Finding the percentage of bolts likely to be defective

Question

2000 bolts have a mean width of 10mm and a standard deviation of 0.2mm, a bolt is defective if it is less than 9.5mm. Find the percentage of bolts that are likely to be defective.

So far I have;

z = (9.5mm - 10mm) / 0.2mm z = -2.5mm

Comparing this to a normal distribution table I get 0.0062

Adding 0.5 from the other half of the distribution i get 0.5062 or 50.62% of bolts being above the 9.5mm

meaning 1 - 0.5062 = 0.4938 or 49.38% of bolts being defective.
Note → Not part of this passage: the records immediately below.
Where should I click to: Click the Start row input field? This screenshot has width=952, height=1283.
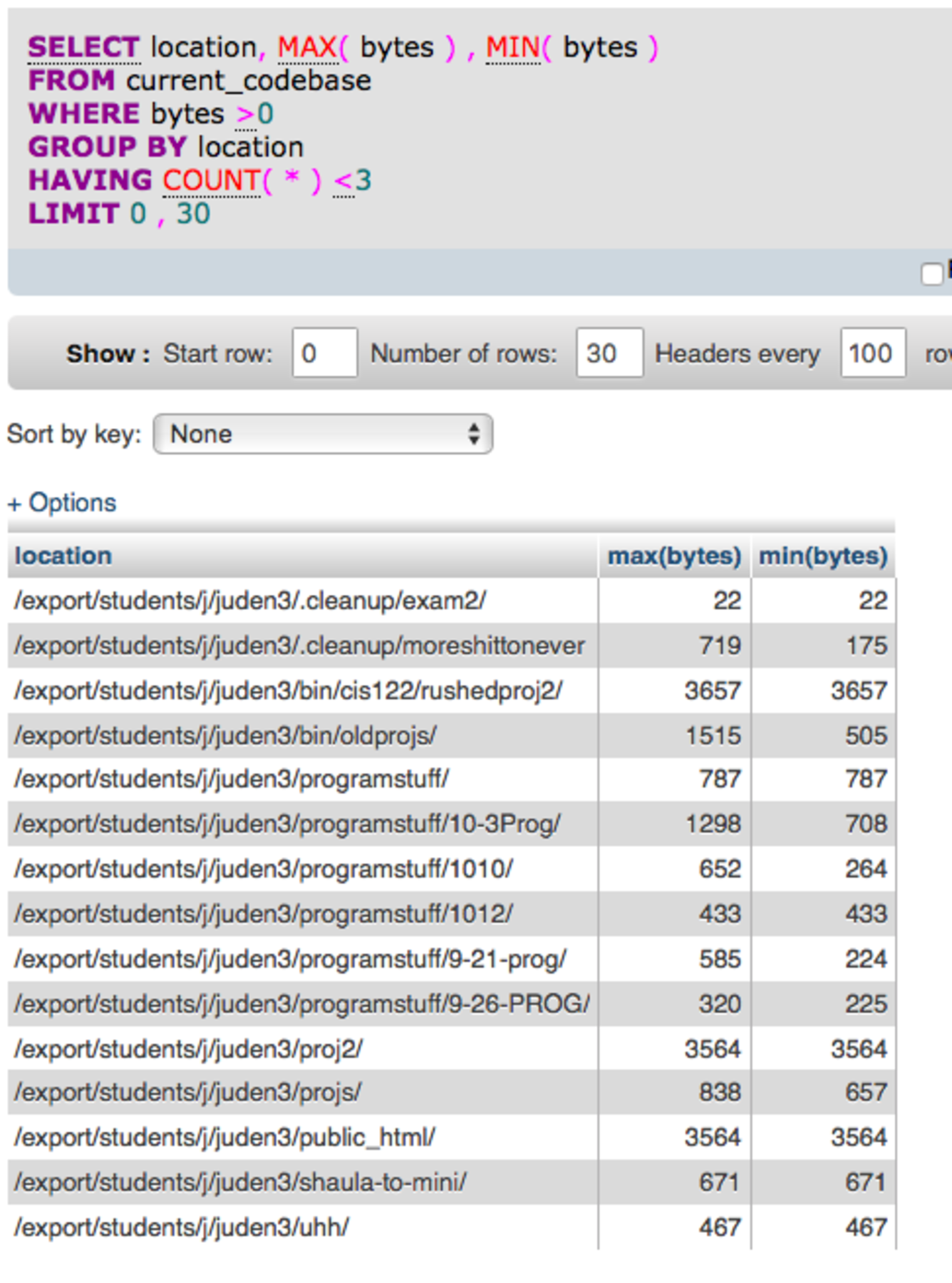(324, 353)
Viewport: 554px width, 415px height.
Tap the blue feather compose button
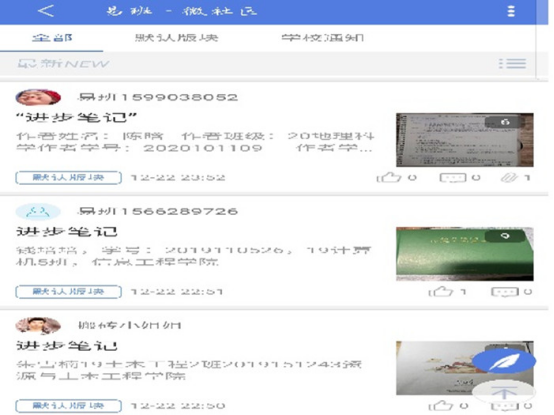[504, 361]

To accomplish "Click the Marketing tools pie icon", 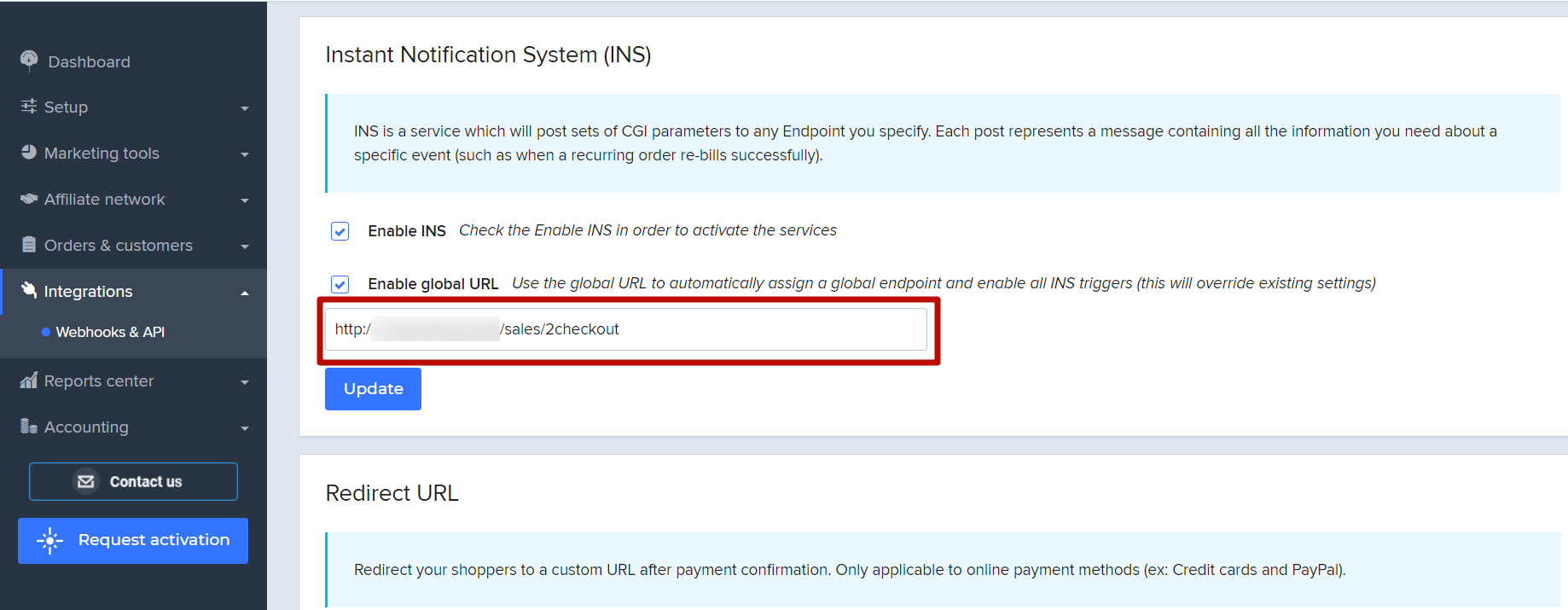I will [x=29, y=152].
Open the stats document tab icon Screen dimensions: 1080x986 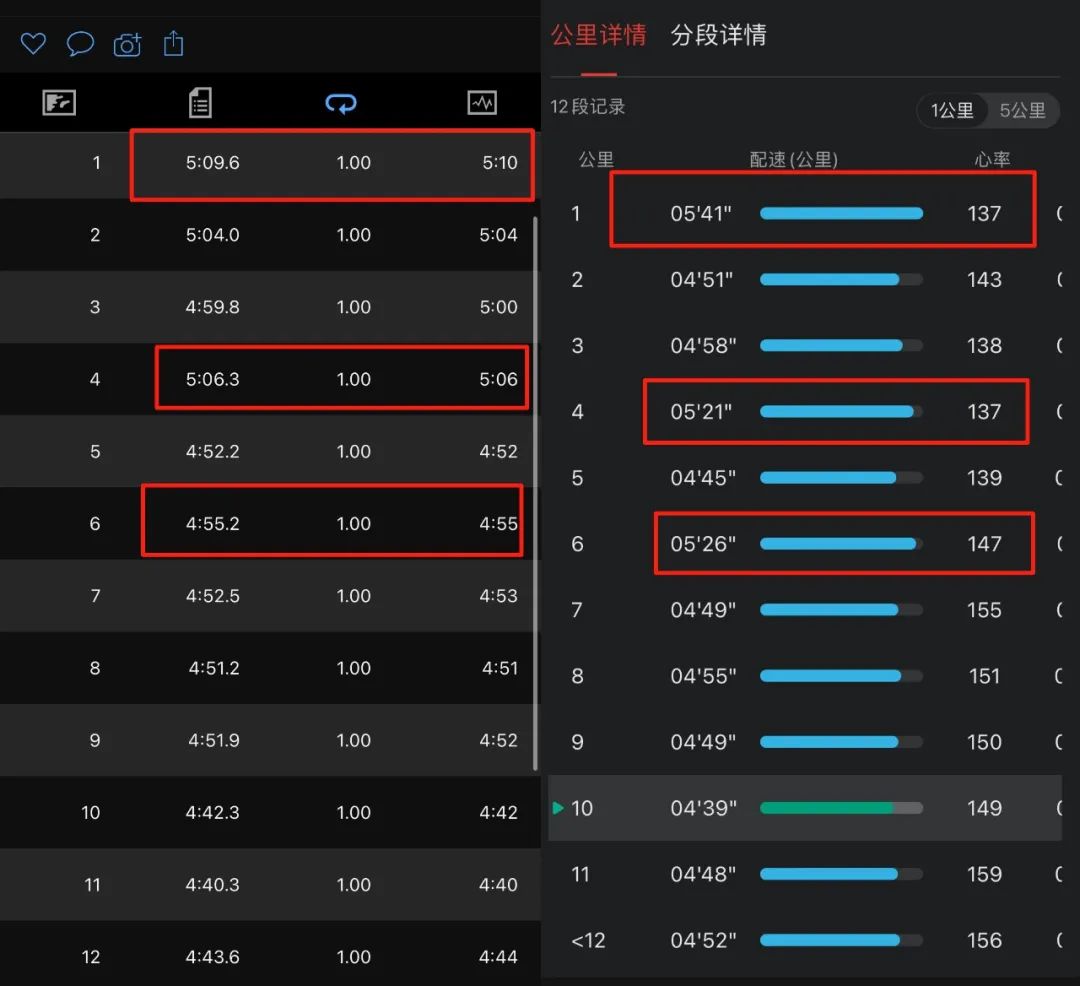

This seems extremely high so I'm not sure if or where I have gone wrong, any help is appreciated.

Answer 1

Note that you never use (and never need to use) the fact that you have $2000$ bolts because you're asked about the percentage of bolts that are defective.

No need to add the "other half" of bolts. (Why do you think that you should?)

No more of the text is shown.